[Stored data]
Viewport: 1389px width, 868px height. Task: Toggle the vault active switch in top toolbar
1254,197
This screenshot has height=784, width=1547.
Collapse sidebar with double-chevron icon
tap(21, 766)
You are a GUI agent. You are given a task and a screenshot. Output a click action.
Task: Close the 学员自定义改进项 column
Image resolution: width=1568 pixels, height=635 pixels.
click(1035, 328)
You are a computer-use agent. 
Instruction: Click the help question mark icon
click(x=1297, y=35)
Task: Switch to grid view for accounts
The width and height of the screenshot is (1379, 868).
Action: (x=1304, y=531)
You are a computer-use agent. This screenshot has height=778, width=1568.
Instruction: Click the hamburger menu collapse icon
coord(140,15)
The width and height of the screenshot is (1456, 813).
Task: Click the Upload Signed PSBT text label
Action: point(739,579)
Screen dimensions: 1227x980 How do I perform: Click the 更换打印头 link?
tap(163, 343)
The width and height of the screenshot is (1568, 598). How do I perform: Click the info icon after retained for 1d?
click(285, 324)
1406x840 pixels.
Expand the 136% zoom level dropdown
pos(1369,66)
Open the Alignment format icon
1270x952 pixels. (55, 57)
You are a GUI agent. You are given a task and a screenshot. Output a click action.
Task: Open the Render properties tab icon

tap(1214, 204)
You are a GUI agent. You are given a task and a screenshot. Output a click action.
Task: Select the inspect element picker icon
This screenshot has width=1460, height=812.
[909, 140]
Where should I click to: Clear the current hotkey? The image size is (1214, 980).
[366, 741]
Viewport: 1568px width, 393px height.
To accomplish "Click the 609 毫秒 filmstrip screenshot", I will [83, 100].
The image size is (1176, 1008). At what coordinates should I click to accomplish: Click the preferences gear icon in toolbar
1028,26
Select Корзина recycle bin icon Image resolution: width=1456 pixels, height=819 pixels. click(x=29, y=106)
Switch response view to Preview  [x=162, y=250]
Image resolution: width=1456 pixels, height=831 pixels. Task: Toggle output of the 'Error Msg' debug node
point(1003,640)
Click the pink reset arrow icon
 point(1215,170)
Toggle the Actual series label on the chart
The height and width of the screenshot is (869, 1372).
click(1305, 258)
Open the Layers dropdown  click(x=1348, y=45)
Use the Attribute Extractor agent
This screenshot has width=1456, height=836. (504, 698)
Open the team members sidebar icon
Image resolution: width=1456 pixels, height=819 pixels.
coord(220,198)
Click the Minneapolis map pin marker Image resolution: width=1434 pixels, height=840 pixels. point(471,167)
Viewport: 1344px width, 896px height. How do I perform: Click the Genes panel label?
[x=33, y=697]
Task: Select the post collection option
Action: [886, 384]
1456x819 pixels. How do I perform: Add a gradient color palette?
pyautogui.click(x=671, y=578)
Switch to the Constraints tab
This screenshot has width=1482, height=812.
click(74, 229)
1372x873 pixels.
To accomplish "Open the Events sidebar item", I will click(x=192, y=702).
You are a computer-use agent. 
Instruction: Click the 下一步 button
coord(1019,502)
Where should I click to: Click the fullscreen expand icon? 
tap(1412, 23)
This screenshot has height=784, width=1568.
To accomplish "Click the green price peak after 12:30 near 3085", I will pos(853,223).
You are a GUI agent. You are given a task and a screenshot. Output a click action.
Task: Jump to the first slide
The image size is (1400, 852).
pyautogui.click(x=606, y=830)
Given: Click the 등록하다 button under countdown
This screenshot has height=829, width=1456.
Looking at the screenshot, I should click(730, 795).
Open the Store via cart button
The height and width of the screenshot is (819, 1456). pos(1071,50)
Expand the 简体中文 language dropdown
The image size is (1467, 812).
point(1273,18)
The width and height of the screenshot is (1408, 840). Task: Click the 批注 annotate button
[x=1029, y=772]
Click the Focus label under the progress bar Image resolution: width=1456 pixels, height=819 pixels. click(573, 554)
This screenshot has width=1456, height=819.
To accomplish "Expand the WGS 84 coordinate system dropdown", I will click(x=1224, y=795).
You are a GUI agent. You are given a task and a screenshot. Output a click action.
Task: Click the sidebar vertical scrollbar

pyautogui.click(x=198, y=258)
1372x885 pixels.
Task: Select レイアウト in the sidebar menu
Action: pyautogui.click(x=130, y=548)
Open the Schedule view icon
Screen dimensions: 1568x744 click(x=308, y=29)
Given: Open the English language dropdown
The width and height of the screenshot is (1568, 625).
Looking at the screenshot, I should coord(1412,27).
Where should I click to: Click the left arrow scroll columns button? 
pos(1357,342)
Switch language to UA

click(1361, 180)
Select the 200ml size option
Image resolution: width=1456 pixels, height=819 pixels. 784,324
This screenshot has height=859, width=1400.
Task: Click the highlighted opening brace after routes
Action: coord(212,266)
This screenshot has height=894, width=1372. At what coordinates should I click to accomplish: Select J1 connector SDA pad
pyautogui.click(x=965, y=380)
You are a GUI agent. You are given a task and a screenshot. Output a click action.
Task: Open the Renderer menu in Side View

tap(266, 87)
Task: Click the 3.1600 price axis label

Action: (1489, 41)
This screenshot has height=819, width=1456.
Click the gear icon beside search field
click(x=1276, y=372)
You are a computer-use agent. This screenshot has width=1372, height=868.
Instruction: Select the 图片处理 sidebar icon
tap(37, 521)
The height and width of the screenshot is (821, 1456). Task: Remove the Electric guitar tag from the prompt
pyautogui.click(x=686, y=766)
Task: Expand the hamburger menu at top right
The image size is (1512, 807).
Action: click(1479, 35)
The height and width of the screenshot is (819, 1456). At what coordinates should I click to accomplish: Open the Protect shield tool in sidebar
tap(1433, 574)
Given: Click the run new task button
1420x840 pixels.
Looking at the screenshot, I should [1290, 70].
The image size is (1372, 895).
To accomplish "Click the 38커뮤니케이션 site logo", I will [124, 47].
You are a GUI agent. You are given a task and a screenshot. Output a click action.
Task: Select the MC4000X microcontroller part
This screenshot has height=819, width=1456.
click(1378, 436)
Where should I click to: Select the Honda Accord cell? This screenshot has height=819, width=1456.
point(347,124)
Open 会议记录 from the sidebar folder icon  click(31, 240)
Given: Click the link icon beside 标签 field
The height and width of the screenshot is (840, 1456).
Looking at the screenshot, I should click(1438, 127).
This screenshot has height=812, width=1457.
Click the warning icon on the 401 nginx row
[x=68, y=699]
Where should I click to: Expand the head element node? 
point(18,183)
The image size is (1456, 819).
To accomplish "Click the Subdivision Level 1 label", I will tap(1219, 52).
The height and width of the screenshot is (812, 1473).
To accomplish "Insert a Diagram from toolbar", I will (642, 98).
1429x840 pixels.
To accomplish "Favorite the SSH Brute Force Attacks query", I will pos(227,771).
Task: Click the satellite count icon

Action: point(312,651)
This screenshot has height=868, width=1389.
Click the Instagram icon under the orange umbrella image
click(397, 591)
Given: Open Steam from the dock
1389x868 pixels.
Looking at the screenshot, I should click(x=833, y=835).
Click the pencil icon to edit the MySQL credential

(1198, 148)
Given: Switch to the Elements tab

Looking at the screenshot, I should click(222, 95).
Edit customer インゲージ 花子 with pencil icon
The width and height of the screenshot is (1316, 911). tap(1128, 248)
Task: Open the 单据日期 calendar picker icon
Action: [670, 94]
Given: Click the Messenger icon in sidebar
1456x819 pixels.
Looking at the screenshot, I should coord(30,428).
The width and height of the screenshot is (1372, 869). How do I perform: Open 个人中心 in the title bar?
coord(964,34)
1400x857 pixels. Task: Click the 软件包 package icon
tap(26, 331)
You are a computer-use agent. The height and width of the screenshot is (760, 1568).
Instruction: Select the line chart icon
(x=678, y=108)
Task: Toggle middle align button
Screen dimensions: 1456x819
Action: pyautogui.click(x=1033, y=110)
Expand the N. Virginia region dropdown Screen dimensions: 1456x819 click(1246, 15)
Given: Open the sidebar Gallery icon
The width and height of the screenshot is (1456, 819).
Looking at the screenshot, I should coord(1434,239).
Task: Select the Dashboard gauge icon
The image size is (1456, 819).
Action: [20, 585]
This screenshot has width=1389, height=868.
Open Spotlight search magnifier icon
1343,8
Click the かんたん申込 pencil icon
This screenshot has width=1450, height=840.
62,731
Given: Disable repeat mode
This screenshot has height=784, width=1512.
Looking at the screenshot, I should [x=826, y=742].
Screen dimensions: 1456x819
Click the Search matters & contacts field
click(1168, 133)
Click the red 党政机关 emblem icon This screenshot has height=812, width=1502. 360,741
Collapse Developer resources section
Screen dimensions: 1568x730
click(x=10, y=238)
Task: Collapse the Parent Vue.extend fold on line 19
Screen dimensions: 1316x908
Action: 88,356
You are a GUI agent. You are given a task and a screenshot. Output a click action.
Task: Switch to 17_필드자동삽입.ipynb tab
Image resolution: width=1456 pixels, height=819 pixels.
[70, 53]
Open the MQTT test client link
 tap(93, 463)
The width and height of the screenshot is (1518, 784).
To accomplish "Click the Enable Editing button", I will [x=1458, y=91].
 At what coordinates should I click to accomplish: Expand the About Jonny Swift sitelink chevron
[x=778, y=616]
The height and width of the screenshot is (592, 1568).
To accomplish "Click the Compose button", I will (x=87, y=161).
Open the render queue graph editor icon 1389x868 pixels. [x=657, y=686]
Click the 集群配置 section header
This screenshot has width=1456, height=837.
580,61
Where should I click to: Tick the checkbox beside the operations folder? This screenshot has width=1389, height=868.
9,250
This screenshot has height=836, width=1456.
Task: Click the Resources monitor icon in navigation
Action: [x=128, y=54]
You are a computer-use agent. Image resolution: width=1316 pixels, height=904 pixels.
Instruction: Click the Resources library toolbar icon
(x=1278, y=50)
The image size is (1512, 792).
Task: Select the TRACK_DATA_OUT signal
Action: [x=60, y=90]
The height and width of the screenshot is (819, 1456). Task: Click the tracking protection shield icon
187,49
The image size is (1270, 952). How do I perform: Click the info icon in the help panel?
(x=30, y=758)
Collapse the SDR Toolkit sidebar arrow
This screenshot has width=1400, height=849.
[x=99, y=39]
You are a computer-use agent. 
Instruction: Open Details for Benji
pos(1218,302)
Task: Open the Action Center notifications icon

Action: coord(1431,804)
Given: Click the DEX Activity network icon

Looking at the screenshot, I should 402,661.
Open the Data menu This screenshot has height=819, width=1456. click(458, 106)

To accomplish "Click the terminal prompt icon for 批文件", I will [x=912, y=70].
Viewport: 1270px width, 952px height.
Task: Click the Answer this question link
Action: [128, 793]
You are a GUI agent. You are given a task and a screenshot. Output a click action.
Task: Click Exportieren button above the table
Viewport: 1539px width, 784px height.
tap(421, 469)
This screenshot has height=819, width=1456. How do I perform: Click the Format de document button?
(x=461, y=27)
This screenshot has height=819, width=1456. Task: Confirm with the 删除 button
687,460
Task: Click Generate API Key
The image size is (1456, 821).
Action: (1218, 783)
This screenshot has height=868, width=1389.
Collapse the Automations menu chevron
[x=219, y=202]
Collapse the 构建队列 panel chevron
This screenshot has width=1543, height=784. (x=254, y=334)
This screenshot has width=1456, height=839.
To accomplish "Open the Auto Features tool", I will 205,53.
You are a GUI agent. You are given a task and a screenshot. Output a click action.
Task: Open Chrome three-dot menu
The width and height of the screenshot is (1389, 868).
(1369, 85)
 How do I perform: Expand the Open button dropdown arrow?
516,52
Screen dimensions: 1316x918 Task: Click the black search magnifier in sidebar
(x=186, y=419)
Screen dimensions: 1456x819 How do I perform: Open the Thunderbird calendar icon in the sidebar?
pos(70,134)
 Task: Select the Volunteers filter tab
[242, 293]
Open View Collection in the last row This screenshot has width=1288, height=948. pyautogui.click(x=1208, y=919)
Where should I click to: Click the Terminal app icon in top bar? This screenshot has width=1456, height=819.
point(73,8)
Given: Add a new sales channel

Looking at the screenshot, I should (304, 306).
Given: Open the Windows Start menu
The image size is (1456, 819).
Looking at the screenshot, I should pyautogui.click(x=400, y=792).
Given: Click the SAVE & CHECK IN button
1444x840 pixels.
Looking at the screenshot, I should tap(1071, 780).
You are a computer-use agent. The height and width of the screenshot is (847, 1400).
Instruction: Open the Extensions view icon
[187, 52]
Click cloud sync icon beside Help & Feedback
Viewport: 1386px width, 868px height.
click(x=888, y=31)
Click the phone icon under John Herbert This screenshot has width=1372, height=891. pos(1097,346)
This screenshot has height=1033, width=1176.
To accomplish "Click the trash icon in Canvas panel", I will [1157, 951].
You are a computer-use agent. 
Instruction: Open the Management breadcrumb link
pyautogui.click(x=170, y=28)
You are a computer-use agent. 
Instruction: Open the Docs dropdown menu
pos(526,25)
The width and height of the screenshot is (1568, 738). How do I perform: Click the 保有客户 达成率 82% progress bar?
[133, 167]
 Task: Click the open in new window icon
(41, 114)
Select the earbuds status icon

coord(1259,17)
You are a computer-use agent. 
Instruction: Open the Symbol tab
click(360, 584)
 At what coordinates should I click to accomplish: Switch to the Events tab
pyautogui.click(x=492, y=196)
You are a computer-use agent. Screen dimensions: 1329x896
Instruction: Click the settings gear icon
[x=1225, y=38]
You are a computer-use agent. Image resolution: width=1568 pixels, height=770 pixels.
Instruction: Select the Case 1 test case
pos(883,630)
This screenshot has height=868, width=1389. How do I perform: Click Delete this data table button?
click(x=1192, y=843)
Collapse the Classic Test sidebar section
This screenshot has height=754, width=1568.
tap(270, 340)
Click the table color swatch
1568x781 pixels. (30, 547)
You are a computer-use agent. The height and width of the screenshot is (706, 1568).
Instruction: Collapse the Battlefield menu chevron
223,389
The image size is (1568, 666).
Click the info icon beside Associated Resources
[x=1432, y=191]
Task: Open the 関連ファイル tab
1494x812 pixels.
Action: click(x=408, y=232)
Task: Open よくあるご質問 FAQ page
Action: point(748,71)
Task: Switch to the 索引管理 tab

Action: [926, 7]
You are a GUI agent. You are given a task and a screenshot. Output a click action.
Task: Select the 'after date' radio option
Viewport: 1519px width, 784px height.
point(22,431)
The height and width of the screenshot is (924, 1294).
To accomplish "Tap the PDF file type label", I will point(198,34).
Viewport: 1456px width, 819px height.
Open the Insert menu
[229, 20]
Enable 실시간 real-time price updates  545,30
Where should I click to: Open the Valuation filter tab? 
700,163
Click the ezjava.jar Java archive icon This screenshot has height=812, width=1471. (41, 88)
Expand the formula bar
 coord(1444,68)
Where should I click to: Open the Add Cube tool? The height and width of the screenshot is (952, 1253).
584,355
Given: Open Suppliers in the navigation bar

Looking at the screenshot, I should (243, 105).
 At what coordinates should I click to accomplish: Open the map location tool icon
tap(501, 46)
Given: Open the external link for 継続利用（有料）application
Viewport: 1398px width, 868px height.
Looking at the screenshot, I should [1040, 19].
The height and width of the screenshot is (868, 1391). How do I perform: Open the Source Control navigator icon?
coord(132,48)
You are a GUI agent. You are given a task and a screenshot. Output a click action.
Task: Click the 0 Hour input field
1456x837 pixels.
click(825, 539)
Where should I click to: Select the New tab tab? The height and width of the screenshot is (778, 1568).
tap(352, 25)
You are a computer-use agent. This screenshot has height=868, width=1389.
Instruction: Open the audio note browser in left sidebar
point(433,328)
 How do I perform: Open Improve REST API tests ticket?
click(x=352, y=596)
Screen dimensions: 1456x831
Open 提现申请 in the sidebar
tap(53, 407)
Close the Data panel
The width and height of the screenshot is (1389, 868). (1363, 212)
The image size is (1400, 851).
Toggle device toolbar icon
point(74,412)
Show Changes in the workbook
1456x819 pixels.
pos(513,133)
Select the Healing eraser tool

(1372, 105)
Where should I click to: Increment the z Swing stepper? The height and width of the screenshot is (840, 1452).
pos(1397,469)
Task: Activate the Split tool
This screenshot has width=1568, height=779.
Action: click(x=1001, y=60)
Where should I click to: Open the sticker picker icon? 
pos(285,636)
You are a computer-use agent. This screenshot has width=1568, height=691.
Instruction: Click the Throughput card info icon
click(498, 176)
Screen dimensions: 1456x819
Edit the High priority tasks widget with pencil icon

What is required: Go through the records above. Copy each line in which the string "Enable" appears.

Result of the task:
To accomplish "Click the Enable Editing button", I will [x=1458, y=91].
Enable 실시간 real-time price updates  545,30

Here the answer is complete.